Si tratta di un cammino che si svolge tra il già del dono gratuito di Dio che chiama e non ancora del compimento al quale ogni coppia tende incessantemente. Assistiamo qui a un cambio di paradigma: si passa dal matrimonio come stato di vita predeterminato, nel quale si entra per vivere conformemente alle regole che lo definiscono, al matrimonio come vocazione nella quale si cresce giorno dopo giorno in relazione a Dio che chiama.

C’è un passaggio da un paradigma volto ad operare un controllo sullo spazio in cui si articola la relazione coniugale a un paradigma incentrato sull’intento di attivare un processo che nel tempo porti a una sempre maggiore conformazione della relazione degli sposi a Cristo.  È l’applicazione al matrimonio del principio della superiorità del tempo sullo spazio (cfr. Evangelii gaudium 222).

Se il matrimonio è la “risposta alla specifica chiamata a vivere l’amore coniugale come segno imperfetto tra Cristo e la Chiesa” (AL 72), ne consegue che il matrimonio è edificato dall’amore coniugale in termini di fedeltà, cioè come atteggiamento che prende corpo all’interno della relazione di coppia per esigenze interne all’amore e non come legge imposta dall’esterno, dunque come espressione della totalità del dono di sé e non come diritto all’uso esclusivo del corpo.
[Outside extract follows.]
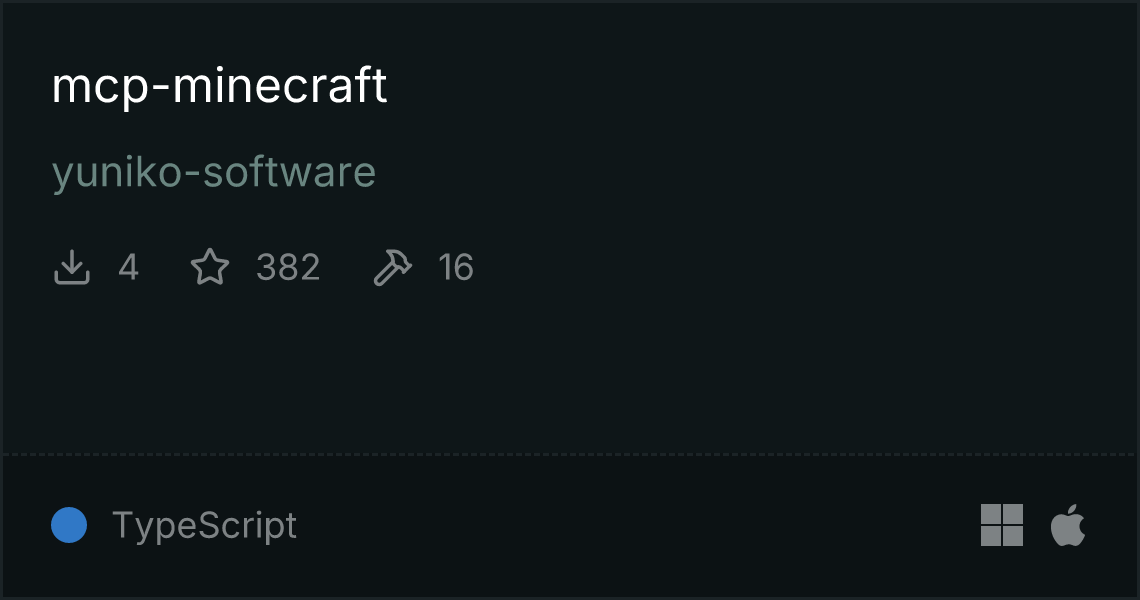Visit the yuniko-software author page
Image resolution: width=1140 pixels, height=600 pixels.
pos(214,172)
Appare di tutta evidenza il superamento di una visione giuridico-formale del matrimonio nella quale l’amore era talmente irrilevante da arrivare ad affermare non amor sed consesum facit nuptias.

In un tempo segnato dalla frammentarietà e dall’instabilità, gli sposi cristiani svolgono la vocazione-missione di chi insegna con la vita, la fedeltà e la perennità dell’amore di Dio che non viene meno.